Record extracts START

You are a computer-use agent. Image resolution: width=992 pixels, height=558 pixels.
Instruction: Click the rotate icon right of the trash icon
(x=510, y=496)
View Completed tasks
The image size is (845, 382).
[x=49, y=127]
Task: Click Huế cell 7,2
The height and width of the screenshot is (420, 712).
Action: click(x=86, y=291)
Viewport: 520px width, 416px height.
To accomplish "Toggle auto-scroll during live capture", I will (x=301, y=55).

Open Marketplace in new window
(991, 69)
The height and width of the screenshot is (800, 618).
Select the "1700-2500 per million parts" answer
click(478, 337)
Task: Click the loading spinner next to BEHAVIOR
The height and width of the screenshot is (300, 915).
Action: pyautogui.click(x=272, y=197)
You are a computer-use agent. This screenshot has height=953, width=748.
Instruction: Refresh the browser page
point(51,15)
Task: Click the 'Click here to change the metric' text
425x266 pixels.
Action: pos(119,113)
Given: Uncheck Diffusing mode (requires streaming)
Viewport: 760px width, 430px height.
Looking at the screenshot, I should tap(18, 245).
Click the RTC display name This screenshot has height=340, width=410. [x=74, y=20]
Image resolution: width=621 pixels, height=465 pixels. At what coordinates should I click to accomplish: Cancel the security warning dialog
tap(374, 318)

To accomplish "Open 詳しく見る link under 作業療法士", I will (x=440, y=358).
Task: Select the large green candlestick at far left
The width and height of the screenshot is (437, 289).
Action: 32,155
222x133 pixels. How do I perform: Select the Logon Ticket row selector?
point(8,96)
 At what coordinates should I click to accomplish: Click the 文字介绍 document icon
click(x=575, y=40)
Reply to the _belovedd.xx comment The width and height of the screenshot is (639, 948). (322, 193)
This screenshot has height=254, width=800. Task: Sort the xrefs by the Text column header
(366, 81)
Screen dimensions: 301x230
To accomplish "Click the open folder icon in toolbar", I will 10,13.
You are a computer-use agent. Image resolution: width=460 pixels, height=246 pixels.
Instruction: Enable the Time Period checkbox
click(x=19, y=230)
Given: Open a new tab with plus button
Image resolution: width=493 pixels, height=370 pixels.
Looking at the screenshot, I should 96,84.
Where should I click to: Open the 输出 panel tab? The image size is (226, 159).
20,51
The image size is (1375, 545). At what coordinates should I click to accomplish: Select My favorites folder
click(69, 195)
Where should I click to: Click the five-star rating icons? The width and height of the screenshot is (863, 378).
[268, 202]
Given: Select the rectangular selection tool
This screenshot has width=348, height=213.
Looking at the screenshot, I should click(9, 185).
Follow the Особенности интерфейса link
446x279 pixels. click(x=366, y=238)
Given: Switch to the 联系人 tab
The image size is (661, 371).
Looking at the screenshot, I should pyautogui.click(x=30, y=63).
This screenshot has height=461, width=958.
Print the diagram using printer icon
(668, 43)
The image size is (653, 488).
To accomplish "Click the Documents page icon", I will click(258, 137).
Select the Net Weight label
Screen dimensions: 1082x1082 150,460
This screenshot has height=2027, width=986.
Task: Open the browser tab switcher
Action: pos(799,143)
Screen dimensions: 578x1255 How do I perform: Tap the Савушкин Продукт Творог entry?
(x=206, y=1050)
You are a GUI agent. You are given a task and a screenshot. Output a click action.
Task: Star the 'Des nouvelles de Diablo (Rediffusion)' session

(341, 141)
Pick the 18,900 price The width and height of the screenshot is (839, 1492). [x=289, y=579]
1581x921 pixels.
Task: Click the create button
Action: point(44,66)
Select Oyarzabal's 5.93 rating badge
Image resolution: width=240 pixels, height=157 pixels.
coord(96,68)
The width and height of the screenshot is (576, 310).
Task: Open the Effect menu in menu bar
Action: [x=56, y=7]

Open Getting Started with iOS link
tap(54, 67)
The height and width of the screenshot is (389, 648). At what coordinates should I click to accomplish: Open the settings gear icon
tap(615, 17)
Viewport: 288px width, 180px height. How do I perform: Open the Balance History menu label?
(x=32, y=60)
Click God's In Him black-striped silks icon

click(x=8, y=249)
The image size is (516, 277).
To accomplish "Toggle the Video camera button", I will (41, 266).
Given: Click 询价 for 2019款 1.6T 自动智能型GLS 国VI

Record extracts END

**Task objective**
Type out the records above again, exactly the same.

**Answer to this task**
You are a computer-use agent. Image resolution: width=992 pixels, height=558 pixels.
Instruction: Click the rotate icon right of the trash icon
(x=510, y=496)
View Completed tasks
The image size is (845, 382).
[x=49, y=127]
Task: Click Huế cell 7,2
The height and width of the screenshot is (420, 712).
Action: click(x=86, y=291)
Viewport: 520px width, 416px height.
To accomplish "Toggle auto-scroll during live capture", I will (x=301, y=55).

Open Marketplace in new window
(991, 69)
The height and width of the screenshot is (800, 618).
Select the "1700-2500 per million parts" answer
click(478, 337)
Task: Click the loading spinner next to BEHAVIOR
The height and width of the screenshot is (300, 915).
Action: pyautogui.click(x=272, y=197)
You are a computer-use agent. This screenshot has height=953, width=748.
Instruction: Refresh the browser page
point(51,15)
Task: Click the 'Click here to change the metric' text
425x266 pixels.
Action: pos(119,113)
Given: Uncheck Diffusing mode (requires streaming)
Viewport: 760px width, 430px height.
Looking at the screenshot, I should tap(18, 245).
Click the RTC display name This screenshot has height=340, width=410. [x=74, y=20]
Image resolution: width=621 pixels, height=465 pixels. At what coordinates should I click to accomplish: Cancel the security warning dialog
tap(374, 318)

To accomplish "Open 詳しく見る link under 作業療法士", I will (x=440, y=358).
Task: Select the large green candlestick at far left
The width and height of the screenshot is (437, 289).
Action: 32,155
222x133 pixels. How do I perform: Select the Logon Ticket row selector?
point(8,96)
 At what coordinates should I click to accomplish: Click the 文字介绍 document icon
click(x=575, y=40)
Reply to the _belovedd.xx comment The width and height of the screenshot is (639, 948). (322, 193)
This screenshot has height=254, width=800. Task: Sort the xrefs by the Text column header
(366, 81)
Screen dimensions: 301x230
To accomplish "Click the open folder icon in toolbar", I will 10,13.
You are a computer-use agent. Image resolution: width=460 pixels, height=246 pixels.
Instruction: Enable the Time Period checkbox
click(x=19, y=230)
Given: Open a new tab with plus button
Image resolution: width=493 pixels, height=370 pixels.
Looking at the screenshot, I should 96,84.
Where should I click to: Open the 输出 panel tab? The image size is (226, 159).
20,51
The image size is (1375, 545). At what coordinates should I click to accomplish: Select My favorites folder
click(69, 195)
Where should I click to: Click the five-star rating icons? The width and height of the screenshot is (863, 378).
[268, 202]
Given: Select the rectangular selection tool
This screenshot has width=348, height=213.
Looking at the screenshot, I should click(9, 185).
Follow the Особенности интерфейса link
446x279 pixels. click(x=366, y=238)
Given: Switch to the 联系人 tab
The image size is (661, 371).
Looking at the screenshot, I should pyautogui.click(x=30, y=63).
This screenshot has height=461, width=958.
Print the diagram using printer icon
(668, 43)
The image size is (653, 488).
To accomplish "Click the Documents page icon", I will click(258, 137).
Select the Net Weight label
Screen dimensions: 1082x1082 150,460
This screenshot has height=2027, width=986.
Task: Open the browser tab switcher
Action: pos(799,143)
Screen dimensions: 578x1255 How do I perform: Tap the Савушкин Продукт Творог entry?
(x=206, y=1050)
You are a GUI agent. You are given a task and a screenshot. Output a click action.
Task: Star the 'Des nouvelles de Diablo (Rediffusion)' session

(341, 141)
Pick the 18,900 price The width and height of the screenshot is (839, 1492). [x=289, y=579]
1581x921 pixels.
Task: Click the create button
Action: point(44,66)
Select Oyarzabal's 5.93 rating badge
Image resolution: width=240 pixels, height=157 pixels.
coord(96,68)
The width and height of the screenshot is (576, 310).
Task: Open the Effect menu in menu bar
Action: [x=56, y=7]

Open Getting Started with iOS link
tap(54, 67)
The height and width of the screenshot is (389, 648). At what coordinates should I click to accomplish: Open the settings gear icon
tap(615, 17)
Viewport: 288px width, 180px height. How do I perform: Open the Balance History menu label?
(x=32, y=60)
Click God's In Him black-striped silks icon

click(x=8, y=249)
The image size is (516, 277).
To accomplish "Toggle the Video camera button", I will (41, 266).
Given: Click 询价 for 2019款 1.6T 自动智能型GLS 国VI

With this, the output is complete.